Scalability
and Flexibility Planning is the engineering discipline of designing an HPC system that can grow
without breaking.
In standard
IT, "scaling" often just means "buying a bigger server"
(Vertical Scaling). In Supercomputing, physics limits how big a single server
can be. Therefore, HPC relies on Horizontal Scaling (adding more nodes).
However, if
you add 1,000 nodes to a cluster that was designed for 100, the network will
choke, the storage will freeze, and the power breakers will trip. Scalability
planning prevents this.
Here is the
detailed breakdown of the strategy, the "Scale-Up vs. Scale-Out"
concepts, and the infrastructure considerations, followed by the downloadable
Word file.
1. The
Two Types of Scalability
To plan for the future, you must understand the two directions
of growth:
- Scale-Out
(Horizontal):
- Concept: Adding more compute nodes to the cluster.
- Use Case: Running more
simulations at the same time (Throughput) or running one massive
simulation across more cores (Parallelism).
- Bottleneck: The Network (Interconnect).
If the switch topology isn't "Non-Blocking,"
adding nodes actually slows down
the system.
- Scale-Up
(Vertical):
- Concept: Making individual nodes
stronger (e.g., adding GPUs or more RAM to existing servers).
- Use Case: AI training or huge memory
databases.
- Bottleneck: Power & Cooling. A
standard rack handles 10kW. A rack full of GPUs might need 60kW.
2.
Strategic Planning Layers
A.
Infrastructure Readiness (The Room)
You cannot
plug in a new rack if you don't have the power.
- Dark Power/Cooling: We design data centers with
"Day 1" capacity (e.g., 500kW) but install the piping and
breakers for "Day 5" capacity (e.g., 2MW). This allows you to
roll in new hardware instantly without construction work.

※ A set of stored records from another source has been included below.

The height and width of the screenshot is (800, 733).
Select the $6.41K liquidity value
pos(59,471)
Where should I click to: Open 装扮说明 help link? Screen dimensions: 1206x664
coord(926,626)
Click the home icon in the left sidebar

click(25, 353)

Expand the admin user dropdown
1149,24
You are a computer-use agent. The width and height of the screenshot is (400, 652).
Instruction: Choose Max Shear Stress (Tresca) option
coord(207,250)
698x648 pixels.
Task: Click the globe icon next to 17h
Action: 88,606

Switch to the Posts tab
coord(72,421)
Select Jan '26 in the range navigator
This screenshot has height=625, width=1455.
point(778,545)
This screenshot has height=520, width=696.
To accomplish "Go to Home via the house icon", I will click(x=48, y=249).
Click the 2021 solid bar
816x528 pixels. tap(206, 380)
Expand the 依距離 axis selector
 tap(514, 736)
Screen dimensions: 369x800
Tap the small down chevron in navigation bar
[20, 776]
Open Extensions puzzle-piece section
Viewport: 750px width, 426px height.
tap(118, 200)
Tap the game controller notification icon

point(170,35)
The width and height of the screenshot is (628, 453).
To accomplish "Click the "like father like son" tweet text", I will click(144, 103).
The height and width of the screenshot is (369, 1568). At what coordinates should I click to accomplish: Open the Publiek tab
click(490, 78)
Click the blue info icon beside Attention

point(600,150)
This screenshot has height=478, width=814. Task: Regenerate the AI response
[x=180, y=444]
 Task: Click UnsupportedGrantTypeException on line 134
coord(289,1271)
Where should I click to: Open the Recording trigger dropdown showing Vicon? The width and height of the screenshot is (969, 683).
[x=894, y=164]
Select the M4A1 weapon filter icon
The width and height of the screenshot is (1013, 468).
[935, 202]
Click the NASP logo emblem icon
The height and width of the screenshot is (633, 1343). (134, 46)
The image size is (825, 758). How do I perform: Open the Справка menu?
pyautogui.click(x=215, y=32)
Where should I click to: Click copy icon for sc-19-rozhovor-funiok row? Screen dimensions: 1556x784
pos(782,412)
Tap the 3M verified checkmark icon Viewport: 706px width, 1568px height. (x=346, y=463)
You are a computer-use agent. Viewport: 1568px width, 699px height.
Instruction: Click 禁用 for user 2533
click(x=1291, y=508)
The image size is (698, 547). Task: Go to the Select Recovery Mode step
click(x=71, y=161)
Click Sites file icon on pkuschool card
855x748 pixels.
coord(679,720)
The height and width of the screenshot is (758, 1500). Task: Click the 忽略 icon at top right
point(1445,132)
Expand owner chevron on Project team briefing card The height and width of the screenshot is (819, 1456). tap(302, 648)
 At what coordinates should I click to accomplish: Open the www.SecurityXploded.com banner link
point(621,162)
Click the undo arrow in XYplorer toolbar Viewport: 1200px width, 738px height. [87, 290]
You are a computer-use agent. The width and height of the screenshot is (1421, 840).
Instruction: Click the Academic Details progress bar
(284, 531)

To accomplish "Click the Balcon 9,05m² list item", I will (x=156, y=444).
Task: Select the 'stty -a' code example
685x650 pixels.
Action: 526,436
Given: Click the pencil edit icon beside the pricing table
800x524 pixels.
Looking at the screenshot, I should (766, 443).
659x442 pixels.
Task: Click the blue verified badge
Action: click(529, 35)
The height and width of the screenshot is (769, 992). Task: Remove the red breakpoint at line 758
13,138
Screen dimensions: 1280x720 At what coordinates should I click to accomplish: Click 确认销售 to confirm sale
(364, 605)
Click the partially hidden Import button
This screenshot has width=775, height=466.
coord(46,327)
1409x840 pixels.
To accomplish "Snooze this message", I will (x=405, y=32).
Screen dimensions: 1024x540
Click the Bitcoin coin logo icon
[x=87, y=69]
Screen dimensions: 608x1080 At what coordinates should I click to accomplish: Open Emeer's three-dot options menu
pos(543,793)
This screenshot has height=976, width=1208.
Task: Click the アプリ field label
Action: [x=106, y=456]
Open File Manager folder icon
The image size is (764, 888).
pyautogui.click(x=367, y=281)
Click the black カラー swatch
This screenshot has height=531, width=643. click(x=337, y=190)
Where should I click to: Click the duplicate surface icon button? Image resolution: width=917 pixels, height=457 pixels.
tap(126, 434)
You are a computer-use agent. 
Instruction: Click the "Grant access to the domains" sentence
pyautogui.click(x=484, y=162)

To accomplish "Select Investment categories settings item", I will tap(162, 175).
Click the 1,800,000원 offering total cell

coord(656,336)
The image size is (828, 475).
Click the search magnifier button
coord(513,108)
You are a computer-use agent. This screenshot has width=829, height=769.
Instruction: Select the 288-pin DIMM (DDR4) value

- Floor Weight: Future liquid-cooled racks are
heavy. We ensure the raised floor can support 3,000 lbs
per rack, even if current racks are light.
B.
Network Topology (The Spine)
- Fat Tree Pruning: We design the core network
switches (Spine) with empty ports.
- Strategy: On Day 1, you might only
connect 100 nodes. But the Spine switch is sized for 500. When you expand,
you just plug in the new leaf switches. You
don't have to rip out the cabling backbone.
C. Storage Namespaces
- Global Namespace: Users should never have to
know that you added a new storage array. They just see /scratch getting bigger.
- Strategy: We use Parallel File Systems (Lustre/GPFS) where adding capacity is as simple as
adding a new "Object Storage Target" (OST) to the live pool.
3.
Flexibility: Cloud Bursting
Sometimes,
"Scalability" means handling a temporary spike that is too big to buy
hardware for.
- Hybrid Architecture: We configure the scheduler (Slurm) so that it sees the Cloud (AWS/Azure) as just
another partition.
- Result: When the on-prem cluster is
full, the system automatically spins up 1,000 cloud nodes, runs the job,
and shuts them down. Infinite scalability,
zero permanent footprint.